１．哺乳動物の心房性ナトリウム排出増加ペプチド（ＡＮＰ）レセプタータンパクサブユニットを含む細胞非含有組成物であって，該レセプタータンパクサブユニットが約６０，５００ダルトンの分子量を有し，該組成物中のタンパクの最低約７５重量％を含有する，組成物。
２．前記レセプタータンパクサブユニットがウシＡＮＰレセプタータンパクサブユニットである請求の範囲第１項に記載の組成物。
３．前記レセプタータンパクサブユニットがヒトＡＮＰレセプタータンパクサブユニットである請求の範囲第１項に記載の組成物。
４．前記レセプタータンパクサブユニットが合成ＡＨＰレセプタータンパクである請求の範囲第１項に記載の組成物。
５．タンパク結合心房性ナトリウム排出増加ペプチド（ＡＮＰ）を含む細胞非含有組成物であって、該タンパクが，（ｉ）哺乳動物の６０．５ｋｄＡＮＰレセプタータンパクサブユニットと，アミノ酸配列に関して少なくとも約７５％の相同性を有し，（ｉｉ）二量体の形で可溶化された場合に１０ｎＭまたはそれ以下のＡＮＰ（４−２８）に対する結合親和性を示し，そして（ｉｉｉ）該組成物中のタンパクの最低約７５重量％を有する，組成物。

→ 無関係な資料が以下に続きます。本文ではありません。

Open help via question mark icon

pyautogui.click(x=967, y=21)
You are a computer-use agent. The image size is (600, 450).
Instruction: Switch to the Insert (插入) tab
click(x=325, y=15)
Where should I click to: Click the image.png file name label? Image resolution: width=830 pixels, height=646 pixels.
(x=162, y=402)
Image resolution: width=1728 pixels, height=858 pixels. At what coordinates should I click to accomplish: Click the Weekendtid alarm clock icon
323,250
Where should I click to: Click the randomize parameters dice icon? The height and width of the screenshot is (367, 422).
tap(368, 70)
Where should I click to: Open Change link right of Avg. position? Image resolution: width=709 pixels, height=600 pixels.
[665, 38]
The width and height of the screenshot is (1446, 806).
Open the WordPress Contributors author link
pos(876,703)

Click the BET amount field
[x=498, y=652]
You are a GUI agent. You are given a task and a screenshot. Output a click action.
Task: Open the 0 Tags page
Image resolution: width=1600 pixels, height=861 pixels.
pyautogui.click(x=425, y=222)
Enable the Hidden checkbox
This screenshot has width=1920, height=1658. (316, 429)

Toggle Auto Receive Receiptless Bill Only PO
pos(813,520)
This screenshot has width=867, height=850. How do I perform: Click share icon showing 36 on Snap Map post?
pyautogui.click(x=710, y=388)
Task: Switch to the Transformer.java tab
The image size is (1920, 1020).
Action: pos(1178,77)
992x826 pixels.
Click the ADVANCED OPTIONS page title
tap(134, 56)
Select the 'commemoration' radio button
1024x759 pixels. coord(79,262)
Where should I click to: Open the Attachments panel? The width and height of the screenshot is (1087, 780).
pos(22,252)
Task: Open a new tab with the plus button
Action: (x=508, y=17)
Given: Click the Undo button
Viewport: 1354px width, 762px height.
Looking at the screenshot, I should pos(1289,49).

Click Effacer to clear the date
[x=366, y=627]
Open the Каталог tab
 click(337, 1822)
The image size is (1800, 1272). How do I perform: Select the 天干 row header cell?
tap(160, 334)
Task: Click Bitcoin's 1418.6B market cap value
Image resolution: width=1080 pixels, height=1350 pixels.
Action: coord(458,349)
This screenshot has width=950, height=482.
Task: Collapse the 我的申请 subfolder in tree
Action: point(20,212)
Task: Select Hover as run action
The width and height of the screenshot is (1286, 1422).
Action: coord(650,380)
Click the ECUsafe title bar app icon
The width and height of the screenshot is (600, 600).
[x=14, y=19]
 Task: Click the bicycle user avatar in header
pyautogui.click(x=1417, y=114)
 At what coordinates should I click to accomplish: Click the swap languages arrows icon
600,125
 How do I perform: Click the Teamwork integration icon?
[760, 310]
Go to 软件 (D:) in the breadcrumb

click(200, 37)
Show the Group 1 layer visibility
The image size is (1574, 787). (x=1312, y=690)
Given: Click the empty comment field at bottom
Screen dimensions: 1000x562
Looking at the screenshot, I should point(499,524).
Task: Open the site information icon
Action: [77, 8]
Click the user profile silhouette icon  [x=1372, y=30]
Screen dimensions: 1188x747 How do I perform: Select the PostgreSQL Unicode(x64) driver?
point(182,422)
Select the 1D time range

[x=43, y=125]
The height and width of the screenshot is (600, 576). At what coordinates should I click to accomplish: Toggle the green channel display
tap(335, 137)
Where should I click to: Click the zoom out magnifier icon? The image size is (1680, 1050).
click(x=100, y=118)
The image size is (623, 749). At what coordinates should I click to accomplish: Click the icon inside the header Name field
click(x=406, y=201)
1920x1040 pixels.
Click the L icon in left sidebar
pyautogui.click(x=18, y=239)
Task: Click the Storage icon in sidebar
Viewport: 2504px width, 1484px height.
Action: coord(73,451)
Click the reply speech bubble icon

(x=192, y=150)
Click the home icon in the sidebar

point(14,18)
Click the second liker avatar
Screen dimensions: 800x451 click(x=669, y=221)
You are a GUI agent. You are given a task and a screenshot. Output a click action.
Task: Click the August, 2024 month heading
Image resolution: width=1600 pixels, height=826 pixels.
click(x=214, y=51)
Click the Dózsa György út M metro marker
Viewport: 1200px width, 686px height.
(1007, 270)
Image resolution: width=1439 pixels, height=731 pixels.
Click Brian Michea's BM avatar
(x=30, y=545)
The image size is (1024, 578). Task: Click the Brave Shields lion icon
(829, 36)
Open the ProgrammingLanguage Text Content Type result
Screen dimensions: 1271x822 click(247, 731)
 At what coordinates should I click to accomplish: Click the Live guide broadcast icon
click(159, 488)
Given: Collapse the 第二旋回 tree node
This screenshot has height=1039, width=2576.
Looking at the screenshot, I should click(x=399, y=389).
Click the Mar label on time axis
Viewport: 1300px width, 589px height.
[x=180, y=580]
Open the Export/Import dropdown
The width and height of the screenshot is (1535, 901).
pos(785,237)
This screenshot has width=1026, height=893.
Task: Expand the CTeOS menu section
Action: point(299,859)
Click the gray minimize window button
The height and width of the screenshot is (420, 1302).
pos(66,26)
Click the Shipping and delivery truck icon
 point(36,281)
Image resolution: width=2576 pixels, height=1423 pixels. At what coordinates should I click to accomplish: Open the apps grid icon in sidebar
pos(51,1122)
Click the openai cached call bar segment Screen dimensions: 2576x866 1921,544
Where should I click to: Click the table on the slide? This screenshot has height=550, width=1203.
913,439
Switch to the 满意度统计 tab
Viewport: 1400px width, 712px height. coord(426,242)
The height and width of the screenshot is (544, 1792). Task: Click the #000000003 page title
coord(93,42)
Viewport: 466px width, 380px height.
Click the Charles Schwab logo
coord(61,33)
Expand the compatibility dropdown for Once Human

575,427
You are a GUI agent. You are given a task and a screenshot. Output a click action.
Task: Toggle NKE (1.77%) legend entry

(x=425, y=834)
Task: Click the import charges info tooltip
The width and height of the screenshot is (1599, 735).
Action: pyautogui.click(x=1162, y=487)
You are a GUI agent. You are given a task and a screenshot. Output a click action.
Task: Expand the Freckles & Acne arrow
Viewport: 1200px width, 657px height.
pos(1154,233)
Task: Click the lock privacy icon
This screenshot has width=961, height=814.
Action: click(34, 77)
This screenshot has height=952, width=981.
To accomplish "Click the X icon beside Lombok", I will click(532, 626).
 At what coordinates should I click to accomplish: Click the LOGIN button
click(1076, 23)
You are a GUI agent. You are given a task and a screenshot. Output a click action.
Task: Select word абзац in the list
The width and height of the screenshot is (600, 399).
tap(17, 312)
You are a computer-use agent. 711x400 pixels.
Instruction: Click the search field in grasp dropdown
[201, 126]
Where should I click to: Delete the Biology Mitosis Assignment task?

６．天然型のＡＮＰレセプタータンパクを精製する方法であって：（ｉ）ＡＮＰレセプターを有する哺乳動物細胞から調製される膜含有細胞画分を与えること；（ｉｉ）該膜画分中のＡＮＰレセプタータンパクをＣ１２Ｅ８界面活性剤を用いて可溶化し，該ＡＮＰレセプタータンパクを含有する上清を調製すること；および（ｉｉｉ）該上清を，固定化ＡＮＰを含有するクロマトグラフィーカラムに，該ＡＮＰレセプタータンパクが該固定化ＡＮＰに結合するような条件下で通過させ，次いで結合したＡＮＰレセプタータンパクを該カラムから溶離し，精製されたＡＮＰレセプタータンパクを与えることによって，該上清からＡＮＰレセプタータンパクを精製すること，を包含する方法。
７．ＡＮＰレセプタータンパクをコードするＤＮＡ配列を単離する方法であって：（ｉ）哺乳動物の細胞源から調製されたＤＮＡライブラリーを与えること；（ｉｉ）ＡＮＰレセプタータンパクサブユニットの選択された領域との祖同性を有するアミノ酸配列のコドンを含むオリゴヌクレオチドプローブを用いてハイブリダイゼーションすることによって，該ＤＮＡライブラリーをスクリーニングすること；および（ｉｉｉ）該オリゴヌクレオチドが選択的にハイブリダイズするＤＮＡ分子を該ＤＮＡライブラリーから単離すること，を包含する方法。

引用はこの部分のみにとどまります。